February 5, 2015 — A new computer program allows doctors to assess blood flow as they are using flow-diverter devices to treat life-threatening aneurysms, suggests a preliminary study being presented at the 27th annual International Symposium on Endovascular Therapy (ISET).
“Until now, there was no safe way to measure the blood flow in real-time, during the procedure, including flow reduction to the aneurysm and flow to the rest of the brain,” said Aichi Chien, Ph.D., assistant professor of interventional neuroradiology at the University of California, Los Angeles. “Because the program quantifies blood flow automatically, doctors do not need to stop the procedure to get this information, which helps them make the best decisions during the procedure.”

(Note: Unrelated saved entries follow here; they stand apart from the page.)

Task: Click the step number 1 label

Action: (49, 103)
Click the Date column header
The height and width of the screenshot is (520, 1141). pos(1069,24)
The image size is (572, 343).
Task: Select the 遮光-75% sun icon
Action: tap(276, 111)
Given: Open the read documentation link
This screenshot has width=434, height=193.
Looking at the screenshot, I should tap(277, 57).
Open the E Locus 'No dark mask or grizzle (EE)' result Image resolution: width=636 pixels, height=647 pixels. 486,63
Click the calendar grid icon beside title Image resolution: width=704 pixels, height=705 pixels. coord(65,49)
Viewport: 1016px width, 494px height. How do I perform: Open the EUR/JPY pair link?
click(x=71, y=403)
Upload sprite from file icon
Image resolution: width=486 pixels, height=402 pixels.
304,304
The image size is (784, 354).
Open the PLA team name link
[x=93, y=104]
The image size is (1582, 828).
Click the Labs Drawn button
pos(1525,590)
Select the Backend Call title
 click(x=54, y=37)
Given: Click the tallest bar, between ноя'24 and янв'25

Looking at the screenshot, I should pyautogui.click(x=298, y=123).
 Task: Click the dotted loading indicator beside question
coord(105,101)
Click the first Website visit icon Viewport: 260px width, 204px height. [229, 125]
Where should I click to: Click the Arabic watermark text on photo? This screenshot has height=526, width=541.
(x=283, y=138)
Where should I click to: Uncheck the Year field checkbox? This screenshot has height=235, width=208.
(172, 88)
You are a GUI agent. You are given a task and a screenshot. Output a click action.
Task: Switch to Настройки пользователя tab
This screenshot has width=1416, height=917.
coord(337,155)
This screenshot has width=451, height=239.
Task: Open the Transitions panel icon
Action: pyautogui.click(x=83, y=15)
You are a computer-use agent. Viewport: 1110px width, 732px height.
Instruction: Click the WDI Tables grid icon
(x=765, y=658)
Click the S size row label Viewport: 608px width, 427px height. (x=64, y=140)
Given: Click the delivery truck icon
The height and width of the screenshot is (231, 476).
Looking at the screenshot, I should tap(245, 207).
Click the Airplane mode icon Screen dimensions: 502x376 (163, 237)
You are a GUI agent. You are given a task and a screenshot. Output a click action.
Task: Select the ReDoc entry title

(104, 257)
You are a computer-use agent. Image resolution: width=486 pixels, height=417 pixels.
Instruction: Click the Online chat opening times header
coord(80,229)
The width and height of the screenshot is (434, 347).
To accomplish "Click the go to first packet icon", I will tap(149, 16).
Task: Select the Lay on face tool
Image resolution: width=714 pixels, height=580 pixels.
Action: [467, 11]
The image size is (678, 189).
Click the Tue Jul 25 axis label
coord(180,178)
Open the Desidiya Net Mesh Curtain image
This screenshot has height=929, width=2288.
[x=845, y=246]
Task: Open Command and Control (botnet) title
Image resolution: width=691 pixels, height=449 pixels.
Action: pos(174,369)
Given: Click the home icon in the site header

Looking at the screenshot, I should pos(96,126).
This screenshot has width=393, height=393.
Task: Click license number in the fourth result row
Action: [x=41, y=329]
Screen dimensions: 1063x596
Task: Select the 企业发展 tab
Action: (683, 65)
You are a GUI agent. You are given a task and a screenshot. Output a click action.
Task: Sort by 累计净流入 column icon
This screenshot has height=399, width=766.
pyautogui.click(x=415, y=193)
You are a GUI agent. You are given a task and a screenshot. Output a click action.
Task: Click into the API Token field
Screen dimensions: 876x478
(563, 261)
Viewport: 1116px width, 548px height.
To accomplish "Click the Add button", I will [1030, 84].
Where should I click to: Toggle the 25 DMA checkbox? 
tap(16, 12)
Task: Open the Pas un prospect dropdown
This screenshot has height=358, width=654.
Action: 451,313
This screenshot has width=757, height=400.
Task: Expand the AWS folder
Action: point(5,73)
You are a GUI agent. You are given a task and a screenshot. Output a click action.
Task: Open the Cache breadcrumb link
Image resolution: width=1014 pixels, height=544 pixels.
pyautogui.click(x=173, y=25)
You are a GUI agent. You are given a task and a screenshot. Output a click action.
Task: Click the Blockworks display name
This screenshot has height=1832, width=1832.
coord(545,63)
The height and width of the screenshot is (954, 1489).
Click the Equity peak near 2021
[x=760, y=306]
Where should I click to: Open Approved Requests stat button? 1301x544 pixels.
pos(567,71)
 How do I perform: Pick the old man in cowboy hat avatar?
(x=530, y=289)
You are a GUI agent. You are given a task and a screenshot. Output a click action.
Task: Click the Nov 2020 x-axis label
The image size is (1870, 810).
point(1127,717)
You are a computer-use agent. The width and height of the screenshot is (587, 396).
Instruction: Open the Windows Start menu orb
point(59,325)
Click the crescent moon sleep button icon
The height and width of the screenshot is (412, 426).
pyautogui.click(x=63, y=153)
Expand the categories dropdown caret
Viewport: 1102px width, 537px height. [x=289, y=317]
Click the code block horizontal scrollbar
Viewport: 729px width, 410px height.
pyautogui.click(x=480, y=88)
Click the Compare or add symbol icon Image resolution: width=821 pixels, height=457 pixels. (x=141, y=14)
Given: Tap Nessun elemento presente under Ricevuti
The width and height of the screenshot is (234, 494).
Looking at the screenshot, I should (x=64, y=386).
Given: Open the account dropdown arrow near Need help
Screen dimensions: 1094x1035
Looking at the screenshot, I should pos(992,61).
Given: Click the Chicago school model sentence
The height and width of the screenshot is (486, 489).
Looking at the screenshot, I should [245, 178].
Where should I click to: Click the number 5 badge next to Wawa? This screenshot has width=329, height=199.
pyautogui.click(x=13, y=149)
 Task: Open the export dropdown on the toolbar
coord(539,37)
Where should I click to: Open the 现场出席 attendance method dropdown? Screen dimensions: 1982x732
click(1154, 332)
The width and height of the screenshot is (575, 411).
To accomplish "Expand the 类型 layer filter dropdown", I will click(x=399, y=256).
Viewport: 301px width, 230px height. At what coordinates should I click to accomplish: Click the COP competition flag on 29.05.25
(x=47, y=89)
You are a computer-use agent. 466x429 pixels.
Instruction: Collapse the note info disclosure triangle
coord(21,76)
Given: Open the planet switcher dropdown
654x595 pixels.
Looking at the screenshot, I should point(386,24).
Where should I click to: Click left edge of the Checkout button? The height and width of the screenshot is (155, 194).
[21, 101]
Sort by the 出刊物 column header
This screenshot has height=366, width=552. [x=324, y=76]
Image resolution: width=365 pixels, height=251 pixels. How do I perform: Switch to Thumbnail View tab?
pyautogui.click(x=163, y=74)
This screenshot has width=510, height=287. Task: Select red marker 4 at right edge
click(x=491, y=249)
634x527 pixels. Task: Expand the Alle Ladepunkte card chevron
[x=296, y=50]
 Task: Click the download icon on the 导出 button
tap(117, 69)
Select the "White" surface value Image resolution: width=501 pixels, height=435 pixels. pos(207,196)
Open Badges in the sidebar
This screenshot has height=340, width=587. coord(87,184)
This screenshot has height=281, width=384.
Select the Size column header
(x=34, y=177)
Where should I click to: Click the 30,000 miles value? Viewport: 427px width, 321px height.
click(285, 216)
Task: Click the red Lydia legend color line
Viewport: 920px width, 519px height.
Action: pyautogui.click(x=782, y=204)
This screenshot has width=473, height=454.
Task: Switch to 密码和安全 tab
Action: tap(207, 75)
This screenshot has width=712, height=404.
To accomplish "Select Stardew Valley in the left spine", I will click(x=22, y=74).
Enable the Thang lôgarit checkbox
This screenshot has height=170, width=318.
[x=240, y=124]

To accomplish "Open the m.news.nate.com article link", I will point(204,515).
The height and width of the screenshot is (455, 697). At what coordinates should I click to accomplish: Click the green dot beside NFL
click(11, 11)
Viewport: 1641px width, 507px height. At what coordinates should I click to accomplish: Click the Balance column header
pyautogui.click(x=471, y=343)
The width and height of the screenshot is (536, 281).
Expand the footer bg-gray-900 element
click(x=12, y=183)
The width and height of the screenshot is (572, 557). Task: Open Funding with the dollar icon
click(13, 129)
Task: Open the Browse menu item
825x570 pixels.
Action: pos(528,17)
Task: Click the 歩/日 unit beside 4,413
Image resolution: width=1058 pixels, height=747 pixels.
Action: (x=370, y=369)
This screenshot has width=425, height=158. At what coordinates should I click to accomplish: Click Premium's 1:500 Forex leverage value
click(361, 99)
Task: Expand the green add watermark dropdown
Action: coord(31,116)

A flow diverter is a small stent made of a fine mesh that is implanted minimally invasively in an artery at the site of an aneurysm. A flow diverter redirects blood past the aneurysm to remove the pressure that could cause the aneurysm to rupture, and the patient to potentially bleed to death. Flow diverters typically are used to treat large (2-2½ centimeters) or giant (more than 2½ centimeters) aneurysms, or those with wide necks.
The Intracranial Stent Flow Mapping computer program — IS FlowMap — takes advantage of the standard digital subtraction angiography (DSA) imaging being taken during the procedure. The program analyzes the standard images, compares the difference in blood flow image to image and calculates the changes within seconds, providing that information to the doctor during treatment. If blood flow isn’t optimal, the doctor may choose to use a different treatment, such as placing coils in the aneurysm.
In the study, 13 patients were treated, and the average reduction in blood flow entering the aneurysm was 48 percent. The flow diverter healed the aneurysm in 11 (85 percent) of the patients.
While 3 to 5 million people in the United States have brain aneurysms, most don’t cause problems. About 30,000 people a year suffer from a ruptured aneurysm. Anyone can develop an aneurysm, but risk factors include high blood pressure, alcohol and drug abuse and smoking.
“There are many advances in devices to treat patients with aneurysms and other vascular disease, but the technology to see the effects of those devices is very limited,” said Chien. “The IS FlowMap provides a simple way to analyze the treatment without any additional procedures or risk. We’ll be able to use this information moving forward to compare treatment and determine what amount of blood flow change is optimal.”